WHAT YOU NEED TO DO:
Pull out every line of the listing below where "computer" appears.

INPUT:

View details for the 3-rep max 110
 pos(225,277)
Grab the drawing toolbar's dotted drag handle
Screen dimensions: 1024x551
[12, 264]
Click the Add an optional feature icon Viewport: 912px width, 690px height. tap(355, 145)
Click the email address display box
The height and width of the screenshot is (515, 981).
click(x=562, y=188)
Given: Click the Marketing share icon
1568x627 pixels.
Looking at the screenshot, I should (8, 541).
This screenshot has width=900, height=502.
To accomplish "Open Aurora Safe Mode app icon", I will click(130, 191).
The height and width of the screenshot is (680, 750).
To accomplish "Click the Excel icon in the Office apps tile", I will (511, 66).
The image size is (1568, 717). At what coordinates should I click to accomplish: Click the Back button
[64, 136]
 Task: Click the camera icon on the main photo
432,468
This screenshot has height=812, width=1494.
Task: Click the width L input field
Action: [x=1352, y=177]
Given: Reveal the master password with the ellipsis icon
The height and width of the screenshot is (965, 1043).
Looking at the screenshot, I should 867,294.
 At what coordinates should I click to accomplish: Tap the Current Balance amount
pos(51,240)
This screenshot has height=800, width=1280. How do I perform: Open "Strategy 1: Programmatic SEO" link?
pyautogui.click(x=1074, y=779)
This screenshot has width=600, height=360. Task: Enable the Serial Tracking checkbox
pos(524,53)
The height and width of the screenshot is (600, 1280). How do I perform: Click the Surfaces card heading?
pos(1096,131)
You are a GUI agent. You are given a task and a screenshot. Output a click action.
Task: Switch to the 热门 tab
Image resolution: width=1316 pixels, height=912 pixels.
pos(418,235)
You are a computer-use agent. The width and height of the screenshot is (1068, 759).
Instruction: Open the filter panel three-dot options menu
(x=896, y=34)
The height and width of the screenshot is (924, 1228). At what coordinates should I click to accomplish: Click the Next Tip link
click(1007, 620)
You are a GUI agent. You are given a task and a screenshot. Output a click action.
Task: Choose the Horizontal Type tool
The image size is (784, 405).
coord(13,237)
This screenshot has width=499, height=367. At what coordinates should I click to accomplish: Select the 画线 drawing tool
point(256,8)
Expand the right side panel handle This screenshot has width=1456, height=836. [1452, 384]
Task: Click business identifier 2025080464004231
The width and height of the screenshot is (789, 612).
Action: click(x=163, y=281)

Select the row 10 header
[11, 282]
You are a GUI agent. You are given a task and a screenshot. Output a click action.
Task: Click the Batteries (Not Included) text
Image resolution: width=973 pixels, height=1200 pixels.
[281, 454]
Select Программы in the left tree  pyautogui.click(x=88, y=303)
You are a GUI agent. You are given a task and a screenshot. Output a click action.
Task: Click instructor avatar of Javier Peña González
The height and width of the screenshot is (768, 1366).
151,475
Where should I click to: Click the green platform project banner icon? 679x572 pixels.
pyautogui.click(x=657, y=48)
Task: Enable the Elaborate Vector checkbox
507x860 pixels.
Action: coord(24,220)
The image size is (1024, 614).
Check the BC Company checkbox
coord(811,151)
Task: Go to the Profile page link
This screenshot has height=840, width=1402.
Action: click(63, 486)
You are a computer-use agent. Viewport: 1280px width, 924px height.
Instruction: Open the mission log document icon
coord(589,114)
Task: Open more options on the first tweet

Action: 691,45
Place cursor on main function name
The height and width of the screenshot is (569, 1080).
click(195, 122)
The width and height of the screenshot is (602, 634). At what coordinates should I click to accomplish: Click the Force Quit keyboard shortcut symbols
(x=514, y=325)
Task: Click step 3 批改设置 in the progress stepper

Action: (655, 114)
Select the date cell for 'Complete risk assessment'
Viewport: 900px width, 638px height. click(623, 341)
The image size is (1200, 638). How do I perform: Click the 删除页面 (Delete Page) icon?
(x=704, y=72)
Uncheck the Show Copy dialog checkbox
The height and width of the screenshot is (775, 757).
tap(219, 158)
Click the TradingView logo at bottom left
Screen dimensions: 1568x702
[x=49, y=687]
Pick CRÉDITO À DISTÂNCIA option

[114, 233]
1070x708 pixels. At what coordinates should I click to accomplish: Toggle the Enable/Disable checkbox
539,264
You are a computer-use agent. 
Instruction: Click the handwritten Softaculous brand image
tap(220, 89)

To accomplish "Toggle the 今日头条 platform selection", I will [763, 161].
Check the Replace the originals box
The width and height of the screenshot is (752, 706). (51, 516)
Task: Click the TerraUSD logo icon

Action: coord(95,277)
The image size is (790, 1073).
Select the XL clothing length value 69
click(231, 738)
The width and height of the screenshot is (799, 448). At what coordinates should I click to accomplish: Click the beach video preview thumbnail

REPLY TO THE EXERCISE:
You are a computer-use agent. The width and height of the screenshot is (1068, 759).
You are a computer-use agent. Viewport: 1280px width, 924px height.
You are a computer-use agent. 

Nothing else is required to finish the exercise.